• [Short problem]
Write out every entry below again, replacing "dropdown" with "drop-down menu" wherever it occurs and changing nothing else.

Dataset rows:
◆ ◆ ◆ ◆

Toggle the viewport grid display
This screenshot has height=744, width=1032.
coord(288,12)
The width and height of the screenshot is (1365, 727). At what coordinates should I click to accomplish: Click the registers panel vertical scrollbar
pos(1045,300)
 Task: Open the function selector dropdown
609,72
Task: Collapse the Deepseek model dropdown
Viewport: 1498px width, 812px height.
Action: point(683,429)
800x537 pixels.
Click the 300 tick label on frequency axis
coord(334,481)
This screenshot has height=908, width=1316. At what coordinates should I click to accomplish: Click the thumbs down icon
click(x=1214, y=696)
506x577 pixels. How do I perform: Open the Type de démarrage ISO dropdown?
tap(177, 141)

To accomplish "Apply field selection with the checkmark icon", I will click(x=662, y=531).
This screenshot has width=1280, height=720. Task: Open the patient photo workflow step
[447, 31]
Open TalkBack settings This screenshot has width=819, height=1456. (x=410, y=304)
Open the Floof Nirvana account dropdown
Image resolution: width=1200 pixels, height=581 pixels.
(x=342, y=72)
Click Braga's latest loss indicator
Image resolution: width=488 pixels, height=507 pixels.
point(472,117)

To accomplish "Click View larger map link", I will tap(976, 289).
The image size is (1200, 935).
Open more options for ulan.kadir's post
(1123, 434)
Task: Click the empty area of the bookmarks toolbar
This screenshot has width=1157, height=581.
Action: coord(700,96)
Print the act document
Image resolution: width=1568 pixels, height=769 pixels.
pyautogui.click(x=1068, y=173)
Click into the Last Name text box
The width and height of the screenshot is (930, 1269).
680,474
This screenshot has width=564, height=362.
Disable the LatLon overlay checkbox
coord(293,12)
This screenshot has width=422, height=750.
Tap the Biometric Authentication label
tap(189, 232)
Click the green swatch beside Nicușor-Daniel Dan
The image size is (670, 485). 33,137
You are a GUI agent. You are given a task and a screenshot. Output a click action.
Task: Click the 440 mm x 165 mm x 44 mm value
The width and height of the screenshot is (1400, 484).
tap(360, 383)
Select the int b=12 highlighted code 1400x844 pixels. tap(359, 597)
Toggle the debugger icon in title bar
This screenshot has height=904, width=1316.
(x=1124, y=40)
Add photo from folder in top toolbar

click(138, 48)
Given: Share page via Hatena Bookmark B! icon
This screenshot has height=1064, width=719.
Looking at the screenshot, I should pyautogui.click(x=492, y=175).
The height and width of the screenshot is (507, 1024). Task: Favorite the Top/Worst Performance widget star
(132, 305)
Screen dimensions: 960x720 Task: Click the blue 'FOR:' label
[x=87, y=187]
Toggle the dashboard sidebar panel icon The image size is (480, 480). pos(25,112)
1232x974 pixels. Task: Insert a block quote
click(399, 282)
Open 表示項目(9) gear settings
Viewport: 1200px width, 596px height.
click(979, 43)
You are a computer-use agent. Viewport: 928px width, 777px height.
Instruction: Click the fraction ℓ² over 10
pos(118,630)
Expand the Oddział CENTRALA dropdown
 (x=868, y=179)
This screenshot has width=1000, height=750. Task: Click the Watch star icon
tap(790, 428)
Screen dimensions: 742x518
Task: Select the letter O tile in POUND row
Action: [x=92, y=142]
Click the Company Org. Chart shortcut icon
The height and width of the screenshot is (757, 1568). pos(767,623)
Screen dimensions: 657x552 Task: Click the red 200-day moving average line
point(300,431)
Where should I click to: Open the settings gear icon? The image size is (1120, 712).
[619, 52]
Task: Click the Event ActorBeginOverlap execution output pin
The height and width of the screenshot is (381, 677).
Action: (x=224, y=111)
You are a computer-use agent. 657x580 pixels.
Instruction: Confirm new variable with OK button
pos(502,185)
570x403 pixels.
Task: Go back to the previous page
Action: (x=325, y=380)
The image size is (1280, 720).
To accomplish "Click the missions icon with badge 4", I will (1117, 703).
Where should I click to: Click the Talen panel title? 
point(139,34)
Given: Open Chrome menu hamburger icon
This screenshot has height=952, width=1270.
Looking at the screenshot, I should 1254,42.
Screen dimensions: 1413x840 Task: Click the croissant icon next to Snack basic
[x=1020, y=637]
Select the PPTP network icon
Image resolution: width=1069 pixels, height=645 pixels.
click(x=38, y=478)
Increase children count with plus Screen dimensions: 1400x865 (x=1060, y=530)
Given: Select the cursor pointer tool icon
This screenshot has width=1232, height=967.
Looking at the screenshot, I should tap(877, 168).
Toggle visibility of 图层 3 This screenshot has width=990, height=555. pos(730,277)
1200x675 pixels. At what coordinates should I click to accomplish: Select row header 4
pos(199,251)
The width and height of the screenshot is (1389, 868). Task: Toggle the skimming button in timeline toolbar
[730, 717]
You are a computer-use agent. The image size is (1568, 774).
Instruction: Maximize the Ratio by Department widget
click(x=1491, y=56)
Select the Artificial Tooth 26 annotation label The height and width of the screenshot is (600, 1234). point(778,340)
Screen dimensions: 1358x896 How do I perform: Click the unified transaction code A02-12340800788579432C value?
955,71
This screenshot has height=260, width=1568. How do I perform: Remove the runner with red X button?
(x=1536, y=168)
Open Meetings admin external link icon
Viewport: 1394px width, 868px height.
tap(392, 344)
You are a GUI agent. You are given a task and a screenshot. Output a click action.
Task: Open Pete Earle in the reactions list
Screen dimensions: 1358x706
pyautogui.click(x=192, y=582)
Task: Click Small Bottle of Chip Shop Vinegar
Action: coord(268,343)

◆ ◆ ◆ ◆

• [Exercise result]
Toggle the viewport grid display
This screenshot has height=744, width=1032.
coord(288,12)
The width and height of the screenshot is (1365, 727). At what coordinates should I click to accomplish: Click the registers panel vertical scrollbar
pos(1045,300)
 Task: Open the function selector drop-down menu
609,72
Task: Collapse the Deepseek model drop-down menu
Viewport: 1498px width, 812px height.
Action: point(683,429)
800x537 pixels.
Click the 300 tick label on frequency axis
coord(334,481)
This screenshot has height=908, width=1316. At what coordinates should I click to accomplish: Click the thumbs down icon
click(x=1214, y=696)
506x577 pixels. How do I perform: Open the Type de démarrage ISO drop-down menu?
tap(177, 141)

To accomplish "Apply field selection with the checkmark icon", I will click(x=662, y=531).
This screenshot has width=1280, height=720. Task: Open the patient photo workflow step
[447, 31]
Open TalkBack settings This screenshot has width=819, height=1456. (x=410, y=304)
Open the Floof Nirvana account drop-down menu
Image resolution: width=1200 pixels, height=581 pixels.
(x=342, y=72)
Click Braga's latest loss indicator
Image resolution: width=488 pixels, height=507 pixels.
point(472,117)

To accomplish "Click View larger map link", I will tap(976, 289).
The image size is (1200, 935).
Open more options for ulan.kadir's post
(1123, 434)
Task: Click the empty area of the bookmarks toolbar
This screenshot has width=1157, height=581.
Action: coord(700,96)
Print the act document
Image resolution: width=1568 pixels, height=769 pixels.
pyautogui.click(x=1068, y=173)
Click into the Last Name text box
The width and height of the screenshot is (930, 1269).
680,474
This screenshot has width=564, height=362.
Disable the LatLon overlay checkbox
coord(293,12)
This screenshot has width=422, height=750.
Tap the Biometric Authentication label
tap(189, 232)
Click the green swatch beside Nicușor-Daniel Dan
The image size is (670, 485). 33,137
You are a GUI agent. You are given a task and a screenshot. Output a click action.
Task: Click the 440 mm x 165 mm x 44 mm value
The width and height of the screenshot is (1400, 484).
tap(360, 383)
Select the int b=12 highlighted code 1400x844 pixels. tap(359, 597)
Toggle the debugger icon in title bar
This screenshot has height=904, width=1316.
(x=1124, y=40)
Add photo from folder in top toolbar

click(138, 48)
Given: Share page via Hatena Bookmark B! icon
This screenshot has height=1064, width=719.
Looking at the screenshot, I should pyautogui.click(x=492, y=175).
The height and width of the screenshot is (507, 1024). Task: Favorite the Top/Worst Performance widget star
(132, 305)
Screen dimensions: 960x720 Task: Click the blue 'FOR:' label
[x=87, y=187]
Toggle the dashboard sidebar panel icon The image size is (480, 480). pos(25,112)
1232x974 pixels. Task: Insert a block quote
click(399, 282)
Open 表示項目(9) gear settings
Viewport: 1200px width, 596px height.
click(979, 43)
You are a computer-use agent. Viewport: 928px width, 777px height.
Instruction: Click the fraction ℓ² over 10
pos(118,630)
Expand the Oddział CENTRALA drop-down menu
 (x=868, y=179)
This screenshot has width=1000, height=750. Task: Click the Watch star icon
tap(790, 428)
Screen dimensions: 742x518
Task: Select the letter O tile in POUND row
Action: [x=92, y=142]
Click the Company Org. Chart shortcut icon
The height and width of the screenshot is (757, 1568). pos(767,623)
Screen dimensions: 657x552 Task: Click the red 200-day moving average line
point(300,431)
Where should I click to: Open the settings gear icon? The image size is (1120, 712).
[619, 52]
Task: Click the Event ActorBeginOverlap execution output pin
The height and width of the screenshot is (381, 677).
Action: (x=224, y=111)
You are a computer-use agent. 657x580 pixels.
Instruction: Confirm new variable with OK button
pos(502,185)
570x403 pixels.
Task: Go back to the previous page
Action: (x=325, y=380)
The image size is (1280, 720).
To accomplish "Click the missions icon with badge 4", I will (1117, 703).
Where should I click to: Click the Talen panel title? 
point(139,34)
Given: Open Chrome menu hamburger icon
This screenshot has height=952, width=1270.
Looking at the screenshot, I should 1254,42.
Screen dimensions: 1413x840 Task: Click the croissant icon next to Snack basic
[x=1020, y=637]
Select the PPTP network icon
Image resolution: width=1069 pixels, height=645 pixels.
click(x=38, y=478)
Increase children count with plus Screen dimensions: 1400x865 (x=1060, y=530)
Given: Select the cursor pointer tool icon
This screenshot has width=1232, height=967.
Looking at the screenshot, I should tap(877, 168).
Toggle visibility of 图层 3 This screenshot has width=990, height=555. pos(730,277)
1200x675 pixels. At what coordinates should I click to accomplish: Select row header 4
pos(199,251)
The width and height of the screenshot is (1389, 868). Task: Toggle the skimming button in timeline toolbar
[730, 717]
You are a computer-use agent. The image size is (1568, 774).
Instruction: Maximize the Ratio by Department widget
click(x=1491, y=56)
Select the Artificial Tooth 26 annotation label The height and width of the screenshot is (600, 1234). point(778,340)
Screen dimensions: 1358x896 How do I perform: Click the unified transaction code A02-12340800788579432C value?
955,71
This screenshot has height=260, width=1568. How do I perform: Remove the runner with red X button?
(x=1536, y=168)
Open Meetings admin external link icon
Viewport: 1394px width, 868px height.
tap(392, 344)
You are a GUI agent. You are given a task and a screenshot. Output a click action.
Task: Open Pete Earle in the reactions list
Screen dimensions: 1358x706
pyautogui.click(x=192, y=582)
Task: Click Small Bottle of Chip Shop Vinegar
Action: coord(268,343)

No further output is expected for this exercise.